Items from a dataset
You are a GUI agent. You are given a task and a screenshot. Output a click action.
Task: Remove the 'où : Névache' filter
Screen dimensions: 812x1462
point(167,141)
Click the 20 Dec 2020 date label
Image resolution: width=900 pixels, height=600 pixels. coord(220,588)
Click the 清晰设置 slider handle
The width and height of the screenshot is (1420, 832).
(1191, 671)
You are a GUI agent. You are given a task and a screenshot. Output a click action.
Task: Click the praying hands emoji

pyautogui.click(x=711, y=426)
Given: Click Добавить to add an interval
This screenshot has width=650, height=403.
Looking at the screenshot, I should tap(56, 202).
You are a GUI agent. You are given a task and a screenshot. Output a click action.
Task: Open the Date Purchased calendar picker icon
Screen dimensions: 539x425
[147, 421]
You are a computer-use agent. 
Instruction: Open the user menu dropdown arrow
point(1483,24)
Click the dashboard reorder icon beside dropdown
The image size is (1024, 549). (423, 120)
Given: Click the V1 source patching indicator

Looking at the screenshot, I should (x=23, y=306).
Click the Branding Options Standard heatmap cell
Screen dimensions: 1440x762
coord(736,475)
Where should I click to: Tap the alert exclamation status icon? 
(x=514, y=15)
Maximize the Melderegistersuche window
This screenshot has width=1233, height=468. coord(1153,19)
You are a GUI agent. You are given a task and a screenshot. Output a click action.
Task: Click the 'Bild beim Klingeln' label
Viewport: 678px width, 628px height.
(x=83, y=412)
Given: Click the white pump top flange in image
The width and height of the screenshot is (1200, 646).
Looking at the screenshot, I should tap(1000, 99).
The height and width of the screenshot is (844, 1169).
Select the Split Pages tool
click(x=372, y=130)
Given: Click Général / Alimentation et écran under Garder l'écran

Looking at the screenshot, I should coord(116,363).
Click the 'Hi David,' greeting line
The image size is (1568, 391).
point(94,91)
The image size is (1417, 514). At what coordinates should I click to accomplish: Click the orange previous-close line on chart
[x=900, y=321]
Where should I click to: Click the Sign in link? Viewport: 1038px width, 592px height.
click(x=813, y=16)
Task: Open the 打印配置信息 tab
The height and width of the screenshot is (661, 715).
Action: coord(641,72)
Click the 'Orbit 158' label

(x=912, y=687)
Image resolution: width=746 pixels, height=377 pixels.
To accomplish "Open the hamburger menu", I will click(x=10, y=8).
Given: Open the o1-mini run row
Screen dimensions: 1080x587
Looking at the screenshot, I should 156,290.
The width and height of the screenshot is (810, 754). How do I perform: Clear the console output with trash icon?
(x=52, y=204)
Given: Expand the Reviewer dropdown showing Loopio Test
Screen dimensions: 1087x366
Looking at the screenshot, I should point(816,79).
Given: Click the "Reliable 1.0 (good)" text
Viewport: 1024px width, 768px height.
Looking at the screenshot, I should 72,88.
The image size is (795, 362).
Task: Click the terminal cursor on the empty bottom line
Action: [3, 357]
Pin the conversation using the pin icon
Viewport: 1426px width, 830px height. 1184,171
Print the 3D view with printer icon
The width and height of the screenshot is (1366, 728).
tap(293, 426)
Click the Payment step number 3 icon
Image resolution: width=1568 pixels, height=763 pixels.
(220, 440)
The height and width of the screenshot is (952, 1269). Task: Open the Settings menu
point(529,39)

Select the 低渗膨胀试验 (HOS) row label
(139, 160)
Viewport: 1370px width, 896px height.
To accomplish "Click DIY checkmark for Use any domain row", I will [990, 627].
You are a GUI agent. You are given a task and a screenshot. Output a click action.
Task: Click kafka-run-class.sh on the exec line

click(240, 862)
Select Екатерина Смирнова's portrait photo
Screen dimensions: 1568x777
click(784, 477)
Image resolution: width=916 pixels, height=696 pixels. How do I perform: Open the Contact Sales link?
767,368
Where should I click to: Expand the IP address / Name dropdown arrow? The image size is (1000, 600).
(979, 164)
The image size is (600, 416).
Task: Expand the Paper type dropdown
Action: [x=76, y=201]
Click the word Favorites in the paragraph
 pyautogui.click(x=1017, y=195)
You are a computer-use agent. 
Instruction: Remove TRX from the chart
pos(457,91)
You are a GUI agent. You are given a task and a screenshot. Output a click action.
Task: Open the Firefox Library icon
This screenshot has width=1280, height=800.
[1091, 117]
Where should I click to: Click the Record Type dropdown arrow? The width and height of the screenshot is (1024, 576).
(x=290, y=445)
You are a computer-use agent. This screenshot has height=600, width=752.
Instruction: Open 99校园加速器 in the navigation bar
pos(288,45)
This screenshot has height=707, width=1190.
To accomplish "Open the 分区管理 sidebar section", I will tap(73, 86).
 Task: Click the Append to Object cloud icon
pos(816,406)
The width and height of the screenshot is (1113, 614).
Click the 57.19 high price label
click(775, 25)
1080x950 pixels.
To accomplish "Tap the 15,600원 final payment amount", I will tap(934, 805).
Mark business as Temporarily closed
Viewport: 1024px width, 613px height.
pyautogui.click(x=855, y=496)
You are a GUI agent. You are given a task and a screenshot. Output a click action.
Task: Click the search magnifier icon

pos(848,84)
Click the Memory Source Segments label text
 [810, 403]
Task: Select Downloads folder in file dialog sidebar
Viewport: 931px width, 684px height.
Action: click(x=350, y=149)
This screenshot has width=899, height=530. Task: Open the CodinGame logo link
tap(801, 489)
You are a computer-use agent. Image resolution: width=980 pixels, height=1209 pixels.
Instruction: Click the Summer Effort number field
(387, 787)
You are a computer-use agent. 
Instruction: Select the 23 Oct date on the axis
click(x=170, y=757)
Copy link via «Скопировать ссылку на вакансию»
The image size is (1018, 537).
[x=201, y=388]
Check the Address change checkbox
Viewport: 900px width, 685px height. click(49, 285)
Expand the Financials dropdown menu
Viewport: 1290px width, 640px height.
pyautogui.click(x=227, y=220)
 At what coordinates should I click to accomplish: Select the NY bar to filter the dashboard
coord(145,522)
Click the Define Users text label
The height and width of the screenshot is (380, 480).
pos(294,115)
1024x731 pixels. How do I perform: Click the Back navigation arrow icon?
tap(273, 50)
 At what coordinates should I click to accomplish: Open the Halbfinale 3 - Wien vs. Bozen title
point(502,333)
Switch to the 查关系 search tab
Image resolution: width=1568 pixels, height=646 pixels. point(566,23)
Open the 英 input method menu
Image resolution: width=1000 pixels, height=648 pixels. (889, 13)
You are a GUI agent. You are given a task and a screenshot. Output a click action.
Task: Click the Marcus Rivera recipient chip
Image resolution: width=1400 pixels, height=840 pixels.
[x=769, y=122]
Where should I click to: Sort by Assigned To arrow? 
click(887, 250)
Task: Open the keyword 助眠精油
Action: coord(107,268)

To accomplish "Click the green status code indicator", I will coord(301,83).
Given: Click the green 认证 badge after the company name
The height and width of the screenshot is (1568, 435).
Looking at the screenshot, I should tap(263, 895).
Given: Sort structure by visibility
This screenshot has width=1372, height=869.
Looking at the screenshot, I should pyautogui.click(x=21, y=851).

▶ EXERCISE OBJECTIVE
Copy every record exactly, with nothing added or dropped.

▶ RESULT OF THE EXERCISE
You are a GUI agent. You are given a task and a screenshot. Output a click action.
Task: Remove the 'où : Névache' filter
Screen dimensions: 812x1462
point(167,141)
Click the 20 Dec 2020 date label
Image resolution: width=900 pixels, height=600 pixels. coord(220,588)
Click the 清晰设置 slider handle
The width and height of the screenshot is (1420, 832).
(1191, 671)
You are a GUI agent. You are given a task and a screenshot. Output a click action.
Task: Click the praying hands emoji

pyautogui.click(x=711, y=426)
Given: Click Добавить to add an interval
This screenshot has width=650, height=403.
Looking at the screenshot, I should tap(56, 202).
You are a GUI agent. You are given a task and a screenshot. Output a click action.
Task: Open the Date Purchased calendar picker icon
Screen dimensions: 539x425
[147, 421]
You are a computer-use agent. 
Instruction: Open the user menu dropdown arrow
point(1483,24)
Click the dashboard reorder icon beside dropdown
The image size is (1024, 549). (423, 120)
Given: Click the V1 source patching indicator

Looking at the screenshot, I should (x=23, y=306).
Click the Branding Options Standard heatmap cell
Screen dimensions: 1440x762
coord(736,475)
Where should I click to: Tap the alert exclamation status icon? 
(x=514, y=15)
Maximize the Melderegistersuche window
This screenshot has width=1233, height=468. coord(1153,19)
You are a GUI agent. You are given a task and a screenshot. Output a click action.
Task: Click the 'Bild beim Klingeln' label
Viewport: 678px width, 628px height.
(x=83, y=412)
Given: Click the white pump top flange in image
The width and height of the screenshot is (1200, 646).
Looking at the screenshot, I should tap(1000, 99).
The height and width of the screenshot is (844, 1169).
Select the Split Pages tool
click(x=372, y=130)
Given: Click Général / Alimentation et écran under Garder l'écran

Looking at the screenshot, I should coord(116,363).
Click the 'Hi David,' greeting line
The image size is (1568, 391).
point(94,91)
The image size is (1417, 514). At what coordinates should I click to accomplish: Click the orange previous-close line on chart
[x=900, y=321]
Where should I click to: Click the Sign in link? Viewport: 1038px width, 592px height.
click(x=813, y=16)
Task: Open the 打印配置信息 tab
The height and width of the screenshot is (661, 715).
Action: coord(641,72)
Click the 'Orbit 158' label

(x=912, y=687)
Image resolution: width=746 pixels, height=377 pixels.
To accomplish "Open the hamburger menu", I will click(x=10, y=8).
Given: Open the o1-mini run row
Screen dimensions: 1080x587
Looking at the screenshot, I should 156,290.
The width and height of the screenshot is (810, 754). How do I perform: Clear the console output with trash icon?
(x=52, y=204)
Given: Expand the Reviewer dropdown showing Loopio Test
Screen dimensions: 1087x366
Looking at the screenshot, I should point(816,79).
Given: Click the "Reliable 1.0 (good)" text
Viewport: 1024px width, 768px height.
Looking at the screenshot, I should 72,88.
The image size is (795, 362).
Task: Click the terminal cursor on the empty bottom line
Action: [3, 357]
Pin the conversation using the pin icon
Viewport: 1426px width, 830px height. 1184,171
Print the 3D view with printer icon
The width and height of the screenshot is (1366, 728).
tap(293, 426)
Click the Payment step number 3 icon
Image resolution: width=1568 pixels, height=763 pixels.
(220, 440)
The height and width of the screenshot is (952, 1269). Task: Open the Settings menu
point(529,39)

Select the 低渗膨胀试验 (HOS) row label
(139, 160)
Viewport: 1370px width, 896px height.
To accomplish "Click DIY checkmark for Use any domain row", I will [990, 627].
You are a GUI agent. You are given a task and a screenshot. Output a click action.
Task: Click kafka-run-class.sh on the exec line

click(240, 862)
Select Екатерина Смирнова's portrait photo
Screen dimensions: 1568x777
click(784, 477)
Image resolution: width=916 pixels, height=696 pixels. How do I perform: Open the Contact Sales link?
767,368
Where should I click to: Expand the IP address / Name dropdown arrow? The image size is (1000, 600).
(979, 164)
The image size is (600, 416).
Task: Expand the Paper type dropdown
Action: [x=76, y=201]
Click the word Favorites in the paragraph
 pyautogui.click(x=1017, y=195)
You are a computer-use agent. 
Instruction: Remove TRX from the chart
pos(457,91)
You are a GUI agent. You are given a task and a screenshot. Output a click action.
Task: Open the Firefox Library icon
This screenshot has width=1280, height=800.
[1091, 117]
Where should I click to: Click the Record Type dropdown arrow? The width and height of the screenshot is (1024, 576).
(x=290, y=445)
You are a computer-use agent. This screenshot has height=600, width=752.
Instruction: Open 99校园加速器 in the navigation bar
pos(288,45)
This screenshot has height=707, width=1190.
To accomplish "Open the 分区管理 sidebar section", I will tap(73, 86).
 Task: Click the Append to Object cloud icon
pos(816,406)
The width and height of the screenshot is (1113, 614).
Click the 57.19 high price label
click(775, 25)
1080x950 pixels.
To accomplish "Tap the 15,600원 final payment amount", I will tap(934, 805).
Mark business as Temporarily closed
Viewport: 1024px width, 613px height.
pyautogui.click(x=855, y=496)
You are a GUI agent. You are given a task and a screenshot. Output a click action.
Task: Click the search magnifier icon

pos(848,84)
Click the Memory Source Segments label text
 [810, 403]
Task: Select Downloads folder in file dialog sidebar
Viewport: 931px width, 684px height.
Action: click(x=350, y=149)
This screenshot has width=899, height=530. Task: Open the CodinGame logo link
tap(801, 489)
You are a computer-use agent. Image resolution: width=980 pixels, height=1209 pixels.
Instruction: Click the Summer Effort number field
(387, 787)
You are a computer-use agent. 
Instruction: Select the 23 Oct date on the axis
click(x=170, y=757)
Copy link via «Скопировать ссылку на вакансию»
The image size is (1018, 537).
[x=201, y=388]
Check the Address change checkbox
Viewport: 900px width, 685px height. click(49, 285)
Expand the Financials dropdown menu
Viewport: 1290px width, 640px height.
pyautogui.click(x=227, y=220)
 At what coordinates should I click to accomplish: Select the NY bar to filter the dashboard
coord(145,522)
Click the Define Users text label
The height and width of the screenshot is (380, 480).
pos(294,115)
1024x731 pixels. How do I perform: Click the Back navigation arrow icon?
tap(273, 50)
 At what coordinates should I click to accomplish: Open the Halbfinale 3 - Wien vs. Bozen title
point(502,333)
Switch to the 查关系 search tab
Image resolution: width=1568 pixels, height=646 pixels. point(566,23)
Open the 英 input method menu
Image resolution: width=1000 pixels, height=648 pixels. (889, 13)
You are a GUI agent. You are given a task and a screenshot. Output a click action.
Task: Click the Marcus Rivera recipient chip
Image resolution: width=1400 pixels, height=840 pixels.
[x=769, y=122]
Where should I click to: Sort by Assigned To arrow? 
click(887, 250)
Task: Open the keyword 助眠精油
Action: coord(107,268)

To accomplish "Click the green status code indicator", I will coord(301,83).
Given: Click the green 认证 badge after the company name
The height and width of the screenshot is (1568, 435).
Looking at the screenshot, I should tap(263, 895).
Given: Sort structure by visibility
This screenshot has width=1372, height=869.
Looking at the screenshot, I should pyautogui.click(x=21, y=851).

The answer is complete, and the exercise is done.